I also purchase a, relatively cheap, Goodreads advert to be run at the same time, showing my full-length version.  I publicise the free book promotion on this site, on Twitter, Facebook, Pinterest and LinkedIn. Then I sit back and watch the real-time stats. People apply for the giveaway,  my ad gets thousands of views.  BUT people aren’t downloading the free e-book.  Why?

First, I realise that my ad leads folk to go straight to the giveaway of the longer book, they don’t click on the Free Book element or check my book page, where the free e-book is shown!

#Mistake number four – the free item must be IN YOUR FACE – ‘FREE E-book’ is what should be UP FRONT not lower down the ad ( it’s obvious isn’t it ). Lesson – think about design, assume folk will click on whatever they see first.

Only hours in, I change my advert to show the free e-short at the top.  Ah ha! More downloads accrue ( though actually most of the downloads on the first day come because of my own publicity via social media ).

Second, I realise that my ad is one among thousands on Goodreads and  a ‘view’ of an ad is of a screen which shows lots of ads not just mine.  So, how to get better, more specific exposure?  Well, I could pay more on Goodreads, but I don’t have an advertising budget. I think about other promotion sites, from the huge, like BookBub ( pretty impossible to get on to, unless your book is already successful ) to the smaller sites like, which has about 47,000 followers.  It’s Day 2 in my 5 day window, so I hunt down some smaller sites and arrange for them to show my book.

#Mistake number five – a Goodreads ad just doesn’t do it. Lesson – get on as many sites as is possible for maximum exposure.

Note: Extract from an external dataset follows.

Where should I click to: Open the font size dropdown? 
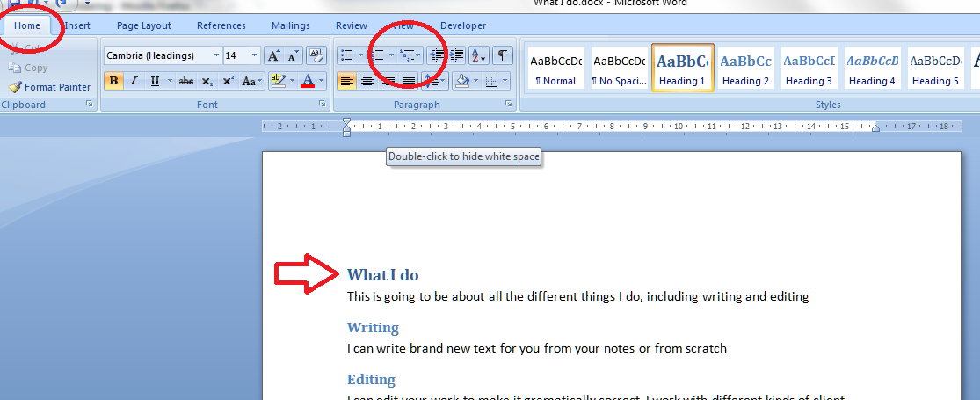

Then I come across the amazing ‘ReadersintheKnow‘ site, thank you Simon, which provides a list of all likely book promotion sites and their requirements.  Hooray! Of course I don’t have the time to get on all of these sites now, but I know where I’ll be looking and who I’ll be contacting, in advance, next time I do a book promotion.  And, in the meanwhile, I get my book ad onto some of the sites.  More downloads accrue.  But there still aren’t as many downloads as I had thought there would be – in the tens rather than the hundreds – after all the book’s free, what’s not to like, as they say?

Well, at any given time, I have discovered, there are approximately 85,000 free books available on Kindle. So, just offering something for nothing isn’t enough.  What is needed is as much exposure as possible.  Oh yes, and another thing, it’s August!

So, why didn’t I research all this beforehand, you ask? Well, if you recall, this was all done hurriedly when I realised I had to use my ‘free’ days or lose them. I will do better next time. But, if any would-be book promoters are out there reading this, please learn from my experience – I intend to.

And the end result?  The giveaway ran for 48 hours in the UK only and 109 people applied for the five free copies.  Of the 104 who weren’t lucky maybe 10% will buy the book, so 10 sales ( though all now have it on their book pages so giving it publicity, to all their friends and contacts ).  At 10 sales this exercise would break even.  There were fewer than 100 downloads of the free e-book and with, say, 5% going on to buy the full-length version, this barely covers the cost of the ad.  The real value of this exercise, however, is in the learning. Not just about book promotion, but in coming across some really useful web-sites along the way and making new connections.  I’ll use them next time.

N.B. As it happened, only one day after the offer concluded there were sufficient sales to cover costs, so something went right, despite everything.